A Universal History of Iniquity, Jose Luis Borges
Fictions, Jose Luis Borges
Artificies, Jose Luis Borges
The Aleph, Jose Luis Borges
The Flamethrowers, Rachel Kushner
Cometbus 58, Aaron Cometbus
Comix School 6, Kevin Huizenga
Comix School 7, Kevin Huizenga
Angel of a Rope, Adam Buttrick
Now 1, ed. Eric Reynolds – Some really smart and interesting sequencing choices here. I’m always torn at editorial choices in anthologies than draw attention to themselves or are clever, but it works well here in my opinion. Underlines connections between the stories that already exist.
The Labyrinth, Saul Steinberg
Kept putting off the October entry so now I’m combining it with November.
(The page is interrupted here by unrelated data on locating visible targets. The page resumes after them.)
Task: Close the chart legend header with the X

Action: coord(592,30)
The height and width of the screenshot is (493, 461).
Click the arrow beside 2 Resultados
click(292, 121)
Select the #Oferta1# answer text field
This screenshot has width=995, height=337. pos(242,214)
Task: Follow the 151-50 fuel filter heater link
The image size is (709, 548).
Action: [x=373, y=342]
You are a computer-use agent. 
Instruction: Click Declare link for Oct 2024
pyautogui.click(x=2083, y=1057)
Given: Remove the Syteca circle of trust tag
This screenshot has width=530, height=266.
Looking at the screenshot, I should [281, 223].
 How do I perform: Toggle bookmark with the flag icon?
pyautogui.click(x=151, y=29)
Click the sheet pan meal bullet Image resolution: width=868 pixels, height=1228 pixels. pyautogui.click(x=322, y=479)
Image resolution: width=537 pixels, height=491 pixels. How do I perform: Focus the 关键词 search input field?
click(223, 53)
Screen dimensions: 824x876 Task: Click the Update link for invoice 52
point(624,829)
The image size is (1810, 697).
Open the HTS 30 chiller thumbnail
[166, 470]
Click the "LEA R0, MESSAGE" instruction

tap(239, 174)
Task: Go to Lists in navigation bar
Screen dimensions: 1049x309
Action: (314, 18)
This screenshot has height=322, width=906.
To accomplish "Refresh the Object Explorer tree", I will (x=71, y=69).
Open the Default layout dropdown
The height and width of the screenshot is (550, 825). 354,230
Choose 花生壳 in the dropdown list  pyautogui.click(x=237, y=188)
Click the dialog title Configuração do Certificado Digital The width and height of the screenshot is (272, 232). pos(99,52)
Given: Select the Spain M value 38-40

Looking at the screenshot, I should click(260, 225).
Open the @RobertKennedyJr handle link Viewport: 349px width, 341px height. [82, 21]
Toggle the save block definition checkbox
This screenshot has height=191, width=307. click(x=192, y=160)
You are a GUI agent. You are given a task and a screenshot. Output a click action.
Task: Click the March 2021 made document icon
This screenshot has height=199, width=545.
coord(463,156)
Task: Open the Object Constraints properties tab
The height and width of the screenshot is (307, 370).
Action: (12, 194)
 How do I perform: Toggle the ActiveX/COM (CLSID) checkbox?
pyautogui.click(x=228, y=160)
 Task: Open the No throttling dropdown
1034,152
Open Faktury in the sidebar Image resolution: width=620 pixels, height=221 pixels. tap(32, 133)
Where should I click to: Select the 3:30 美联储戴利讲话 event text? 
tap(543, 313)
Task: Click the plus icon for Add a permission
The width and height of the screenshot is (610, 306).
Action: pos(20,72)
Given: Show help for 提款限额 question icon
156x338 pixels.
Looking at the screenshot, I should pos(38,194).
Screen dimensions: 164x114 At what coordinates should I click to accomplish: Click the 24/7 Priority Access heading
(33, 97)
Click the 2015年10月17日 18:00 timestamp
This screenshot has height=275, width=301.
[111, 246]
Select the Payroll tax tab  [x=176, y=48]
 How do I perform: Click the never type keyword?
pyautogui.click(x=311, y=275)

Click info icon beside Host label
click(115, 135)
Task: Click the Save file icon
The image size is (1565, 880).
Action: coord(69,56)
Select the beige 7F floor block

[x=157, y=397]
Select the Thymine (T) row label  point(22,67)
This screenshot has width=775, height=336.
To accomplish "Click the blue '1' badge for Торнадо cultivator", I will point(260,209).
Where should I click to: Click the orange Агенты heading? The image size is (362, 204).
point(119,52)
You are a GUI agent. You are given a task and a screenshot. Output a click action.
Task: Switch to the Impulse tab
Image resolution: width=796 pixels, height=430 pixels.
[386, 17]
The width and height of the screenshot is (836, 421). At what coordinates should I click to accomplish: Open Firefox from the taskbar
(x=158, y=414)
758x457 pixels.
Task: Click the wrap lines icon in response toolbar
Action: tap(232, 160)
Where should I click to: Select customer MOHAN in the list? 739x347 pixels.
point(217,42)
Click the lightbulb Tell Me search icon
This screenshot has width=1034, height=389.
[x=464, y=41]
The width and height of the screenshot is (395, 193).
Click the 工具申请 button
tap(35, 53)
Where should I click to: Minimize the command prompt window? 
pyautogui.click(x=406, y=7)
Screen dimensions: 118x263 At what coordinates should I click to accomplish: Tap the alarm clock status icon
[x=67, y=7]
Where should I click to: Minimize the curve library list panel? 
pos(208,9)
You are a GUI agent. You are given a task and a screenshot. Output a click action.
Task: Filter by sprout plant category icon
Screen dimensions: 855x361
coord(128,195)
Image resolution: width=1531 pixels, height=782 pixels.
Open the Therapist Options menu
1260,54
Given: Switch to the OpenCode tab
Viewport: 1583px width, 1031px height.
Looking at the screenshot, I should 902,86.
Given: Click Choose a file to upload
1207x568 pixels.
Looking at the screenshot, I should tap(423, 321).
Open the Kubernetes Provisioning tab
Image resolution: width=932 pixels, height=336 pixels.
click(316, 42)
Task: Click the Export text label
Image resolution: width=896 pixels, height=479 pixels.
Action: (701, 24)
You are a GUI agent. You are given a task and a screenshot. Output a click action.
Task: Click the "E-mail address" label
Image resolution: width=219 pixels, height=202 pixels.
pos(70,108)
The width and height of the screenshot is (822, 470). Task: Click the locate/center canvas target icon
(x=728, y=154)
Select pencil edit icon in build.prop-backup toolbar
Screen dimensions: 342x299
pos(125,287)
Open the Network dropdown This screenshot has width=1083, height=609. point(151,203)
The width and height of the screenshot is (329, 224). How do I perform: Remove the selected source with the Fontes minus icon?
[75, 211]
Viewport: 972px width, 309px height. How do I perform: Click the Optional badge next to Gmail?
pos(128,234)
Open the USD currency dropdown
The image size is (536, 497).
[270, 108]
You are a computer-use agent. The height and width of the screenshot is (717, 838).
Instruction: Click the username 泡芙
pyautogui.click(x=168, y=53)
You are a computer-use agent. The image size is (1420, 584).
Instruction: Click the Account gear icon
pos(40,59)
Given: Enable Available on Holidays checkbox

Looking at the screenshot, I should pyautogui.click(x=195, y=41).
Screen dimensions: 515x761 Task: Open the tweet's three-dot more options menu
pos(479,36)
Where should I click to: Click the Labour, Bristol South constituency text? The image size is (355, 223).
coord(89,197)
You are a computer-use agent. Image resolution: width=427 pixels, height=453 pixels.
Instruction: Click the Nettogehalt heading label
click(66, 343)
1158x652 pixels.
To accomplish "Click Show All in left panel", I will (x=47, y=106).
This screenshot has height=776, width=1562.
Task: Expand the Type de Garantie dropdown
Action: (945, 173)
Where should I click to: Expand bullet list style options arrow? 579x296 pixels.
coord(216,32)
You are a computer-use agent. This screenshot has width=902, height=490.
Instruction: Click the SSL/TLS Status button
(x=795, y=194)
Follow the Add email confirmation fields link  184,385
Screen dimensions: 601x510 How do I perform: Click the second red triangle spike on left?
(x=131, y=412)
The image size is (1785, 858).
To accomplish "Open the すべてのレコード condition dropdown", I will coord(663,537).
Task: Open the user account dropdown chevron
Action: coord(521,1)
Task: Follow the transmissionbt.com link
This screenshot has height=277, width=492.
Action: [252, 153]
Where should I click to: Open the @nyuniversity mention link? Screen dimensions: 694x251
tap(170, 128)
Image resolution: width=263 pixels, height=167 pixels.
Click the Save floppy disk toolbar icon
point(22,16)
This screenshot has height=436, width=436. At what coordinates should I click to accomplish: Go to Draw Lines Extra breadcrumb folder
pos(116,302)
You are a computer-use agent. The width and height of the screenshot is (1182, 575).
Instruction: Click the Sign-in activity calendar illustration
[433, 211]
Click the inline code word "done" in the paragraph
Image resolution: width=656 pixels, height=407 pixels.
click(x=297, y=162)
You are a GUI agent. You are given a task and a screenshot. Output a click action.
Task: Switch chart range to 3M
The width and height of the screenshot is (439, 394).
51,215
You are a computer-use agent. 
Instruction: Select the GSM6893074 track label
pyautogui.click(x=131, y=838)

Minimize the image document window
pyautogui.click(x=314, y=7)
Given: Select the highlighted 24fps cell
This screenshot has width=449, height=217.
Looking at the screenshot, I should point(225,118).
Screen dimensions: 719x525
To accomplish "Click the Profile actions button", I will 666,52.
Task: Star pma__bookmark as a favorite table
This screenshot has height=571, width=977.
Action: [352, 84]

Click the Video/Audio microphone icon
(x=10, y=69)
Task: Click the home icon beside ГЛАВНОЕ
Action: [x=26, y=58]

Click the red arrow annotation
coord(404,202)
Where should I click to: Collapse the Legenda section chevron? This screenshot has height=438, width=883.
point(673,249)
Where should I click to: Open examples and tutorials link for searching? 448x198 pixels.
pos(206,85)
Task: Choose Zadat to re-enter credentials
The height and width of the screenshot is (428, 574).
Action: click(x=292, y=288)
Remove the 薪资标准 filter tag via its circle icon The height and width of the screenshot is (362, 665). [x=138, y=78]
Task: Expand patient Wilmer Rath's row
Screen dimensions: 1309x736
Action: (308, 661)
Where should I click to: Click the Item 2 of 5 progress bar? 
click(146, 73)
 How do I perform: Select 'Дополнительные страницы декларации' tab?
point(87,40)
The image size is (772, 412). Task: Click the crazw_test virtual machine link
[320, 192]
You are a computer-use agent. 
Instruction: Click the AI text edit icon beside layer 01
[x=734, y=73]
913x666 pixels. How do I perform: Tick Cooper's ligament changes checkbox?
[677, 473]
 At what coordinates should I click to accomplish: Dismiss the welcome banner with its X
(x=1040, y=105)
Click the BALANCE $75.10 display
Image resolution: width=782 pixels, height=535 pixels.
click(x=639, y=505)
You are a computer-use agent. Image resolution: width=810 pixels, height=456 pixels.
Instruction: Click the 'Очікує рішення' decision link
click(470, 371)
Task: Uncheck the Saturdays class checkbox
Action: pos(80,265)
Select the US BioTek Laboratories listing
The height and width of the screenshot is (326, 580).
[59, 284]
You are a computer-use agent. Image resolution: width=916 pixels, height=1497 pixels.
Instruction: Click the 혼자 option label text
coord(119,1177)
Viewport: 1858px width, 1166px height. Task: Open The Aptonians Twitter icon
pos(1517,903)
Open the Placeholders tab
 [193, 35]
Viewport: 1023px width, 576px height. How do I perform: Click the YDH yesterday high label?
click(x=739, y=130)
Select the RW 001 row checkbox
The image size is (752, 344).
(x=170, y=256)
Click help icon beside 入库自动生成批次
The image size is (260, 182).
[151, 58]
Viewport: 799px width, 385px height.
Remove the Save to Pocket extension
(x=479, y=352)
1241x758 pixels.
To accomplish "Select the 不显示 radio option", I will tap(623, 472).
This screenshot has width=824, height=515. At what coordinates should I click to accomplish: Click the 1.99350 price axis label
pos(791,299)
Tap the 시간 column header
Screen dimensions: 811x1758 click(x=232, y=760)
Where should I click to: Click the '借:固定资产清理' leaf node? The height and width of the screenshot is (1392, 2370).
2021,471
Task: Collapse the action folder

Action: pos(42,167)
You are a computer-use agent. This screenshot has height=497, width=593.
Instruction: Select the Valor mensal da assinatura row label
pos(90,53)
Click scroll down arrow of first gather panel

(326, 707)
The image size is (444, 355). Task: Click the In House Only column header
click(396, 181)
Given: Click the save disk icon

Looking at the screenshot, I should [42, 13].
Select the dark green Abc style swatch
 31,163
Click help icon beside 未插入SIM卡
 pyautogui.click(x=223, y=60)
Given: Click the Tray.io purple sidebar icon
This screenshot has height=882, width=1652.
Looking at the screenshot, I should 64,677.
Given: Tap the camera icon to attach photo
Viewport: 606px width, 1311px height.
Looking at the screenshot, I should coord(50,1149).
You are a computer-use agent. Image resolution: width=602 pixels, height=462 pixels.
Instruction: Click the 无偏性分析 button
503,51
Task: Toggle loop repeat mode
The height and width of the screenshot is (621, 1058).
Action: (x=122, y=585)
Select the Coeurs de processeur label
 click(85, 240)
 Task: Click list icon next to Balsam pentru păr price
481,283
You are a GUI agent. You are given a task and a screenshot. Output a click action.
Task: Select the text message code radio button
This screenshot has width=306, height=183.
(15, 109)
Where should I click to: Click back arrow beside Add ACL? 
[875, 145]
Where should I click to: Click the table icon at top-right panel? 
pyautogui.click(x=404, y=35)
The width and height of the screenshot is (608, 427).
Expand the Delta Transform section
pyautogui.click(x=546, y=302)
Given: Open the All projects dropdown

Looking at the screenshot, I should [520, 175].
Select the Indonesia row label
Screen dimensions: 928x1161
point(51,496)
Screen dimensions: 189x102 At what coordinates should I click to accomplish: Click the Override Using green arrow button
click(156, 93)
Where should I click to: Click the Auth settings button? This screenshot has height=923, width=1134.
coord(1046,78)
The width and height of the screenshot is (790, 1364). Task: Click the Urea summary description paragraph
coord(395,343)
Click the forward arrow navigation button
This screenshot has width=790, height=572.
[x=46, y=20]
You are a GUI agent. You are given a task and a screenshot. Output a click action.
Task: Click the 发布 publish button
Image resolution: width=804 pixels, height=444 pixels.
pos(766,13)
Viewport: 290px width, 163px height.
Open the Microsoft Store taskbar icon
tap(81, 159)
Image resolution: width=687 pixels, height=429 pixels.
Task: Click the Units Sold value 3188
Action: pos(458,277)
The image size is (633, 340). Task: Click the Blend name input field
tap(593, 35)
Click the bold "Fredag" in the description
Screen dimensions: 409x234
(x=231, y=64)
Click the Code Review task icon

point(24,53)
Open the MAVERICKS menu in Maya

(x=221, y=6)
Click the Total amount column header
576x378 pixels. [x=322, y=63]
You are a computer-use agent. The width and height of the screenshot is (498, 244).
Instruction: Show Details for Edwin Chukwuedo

Over the past several weeks I’ve become increasingly less interested in sharing my work online. At least for now. I hope I can say that without dismissing the people who have read my work in the past, all of whom I appreciate very much. I just feel more comfortable right now burrowing away, staying quiet, listening and reading – working hard and trying to emerge with something interesting. It’s important for me to keep reading perspectives different from my own, which is something I value a great deal about social media, so I definitely won’t disengage completely. But trying to pull back.
I’m going to finally build myself a real website in the next month. A nice, simple corner of the Internet where I can live in peace and quiet when I want.
I did have a few really nice phone calls with comics friends this month. What a revolutionary idea! Call your friends on the phone! It’s generally much better that sending them funny jokes on Twitter!
I wish I had more patience and self-control. This applies to many areas of my life, but it certainly applies to comics.
I need to read more. I’ve been struggling with the idea that this is a valuable use of my creative time – which of course it is, and especially so when time I would spend reading is instead devoted to staring at my phone or playing videogames. Again, wishing for more self-control here. It does help to have books that I enjoy; I got through the Borges and Kushner quickly once I had my hands on them.
I spend several weeks in these two months on a few stories that I’m happy with. I’m working very dense, trying to cut out all the fat, telling stories in 10 tight pages instead of 40.
In late November I started a daily practice of drawing, notetaking, and making short comics – after skipping 30 Days of Comics for the first time since I began doing it in 2012, just because I couldn’t think of a good constraint! I don’t plan to keep at this forever, but I’ll stick with it throughout December and hope it will lead me to some interesting places. Having a daily task is a good way to keep myself doing these activities. I’ll report back with my progress.
I also went to Paris in November, was gutted to just miss David Hockney at the Pompidou but caught a Gaugin exhibition with a strong focus on his printmaking. It led me to think about applying printmaking to comics in a way I’m not sure I’ve seen done before, so I’m going to give that a try next. Kevin Huizenga on Seth’s stamp diaries will give you some sense of what I’m going for. Of course I bought some comics while I was there as well; most interestingly, I found used copies of two Ego Comme X anthologies and one Frigobox. The Ego Comme X were worth it for 60+ pages of uncollected Fabrice Neaud (including Emile, arguably best viewed as a coda to Journal) and were otherwise remarkable for how astoundingly better Neaud is than everyone else in the books outside of Aristophane. This places Neaud’s anger and arrogance in parts of Journal in a different light; he’s…not unjustified to feel like he’s better than everyone else. At least in terms of his comics, when compared to his Ego peers, he clearly is.
The Frigobox is also interesting – I hope to write about these books if I can make time, largely to get on paper in English more of this late-90s / early-2000s period in Franco-Belgian comics history from publishers that are not l’Asso.